Last Friday, OIPC adjudicator Chelsea Lott declined to reopen the inquiry that led to her April 12 order to release the information to freedom-of-information applicant Ross Buchanan, rejecting extensive submissions from lawyers for the city and from Metro Vancouver (Greater Vancouver Regional District), which claimed it would also be compromised by release of the records.

On Monday, the city filed a petition for a judicial review.

As a result of the petition, the order is now stayed for 120 days under provisions of the Freedom of Information and Protection of Privacy Act (FIPPA).

In her written decision, Lott declared Metro Vancouver’s submission moot, since Buchanan has made it clear he is no longer seeking information that specifically referenced Metro Vancouver.

And she rejected White Rock’s submission – in which an affidavit from property, risk management and FOI manager Ken Overton blamed his own inexperience and lack of direction from the OIPC for not filing detailed evidence on behalf of the city – as insufficient grounds for rehearing the inquiry.

The original OIPC order had given the city until Monday to release the information to Buchanan, a resident and frequent critic of the current city administration. Buchanan had first asked for the records two years ago.

A statement released by the city Monday afternoon says that “as a result of its concerns about the effect of the order, as well as some of the conclusions drawn by the adjudicator, the city determined that a petition for judicial review was in the best interests of the public.”

While the city acquired the water utility from Epcor in 2015, the statement says, the final purchase price is still being negotiated and that release of confidential information on the city’s strategy and financial analysis could compromise negotiations.

“While council has resolved to release to the public all city records relating to the Epcor purchase once the final purchase price has been determined, it remains of the view that releasing the information now could be damaging to the city’s financial interests and therefore the interests of its taxpayers.”

• TASK SET
(A) Translate this sentence from the passage on White Rock's judicial review into Spanish: "On Monday, the city filed a petition for a judicial review."
(B) Reproduce the passage on White Rock's judicial review between "On Monday, the" and "referenced Metro Vancouver.", inclusive.
The listing after this sentence comes from an unrelated source.

• DATA EXTRACT
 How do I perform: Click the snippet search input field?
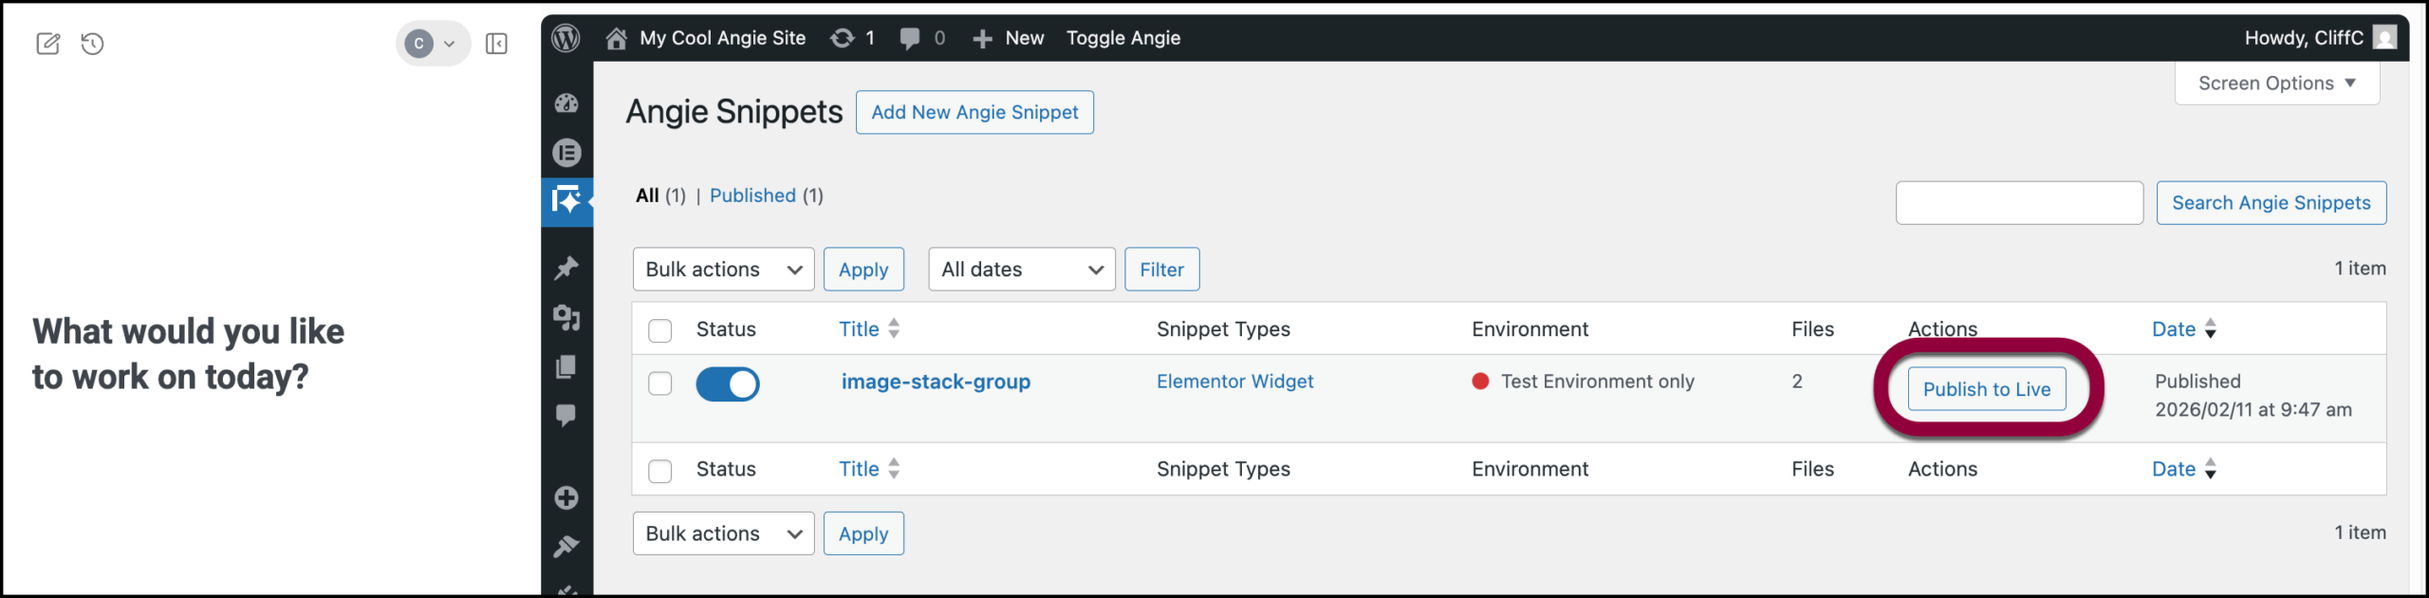[2018, 203]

• EXERCISE RESULTS
(A) El lunes, la ciudad presentó una petición de revisión judicial.

(B)
On Monday, the city filed a petition for a judicial review.

As a result of the petition, the order is now stayed for 120 days under provisions of the Freedom of Information and Protection of Privacy Act (FIPPA).

In her written decision, Lott declared Metro Vancouver’s submission moot, since Buchanan has made it clear he is no longer seeking information that specifically referenced Metro Vancouver.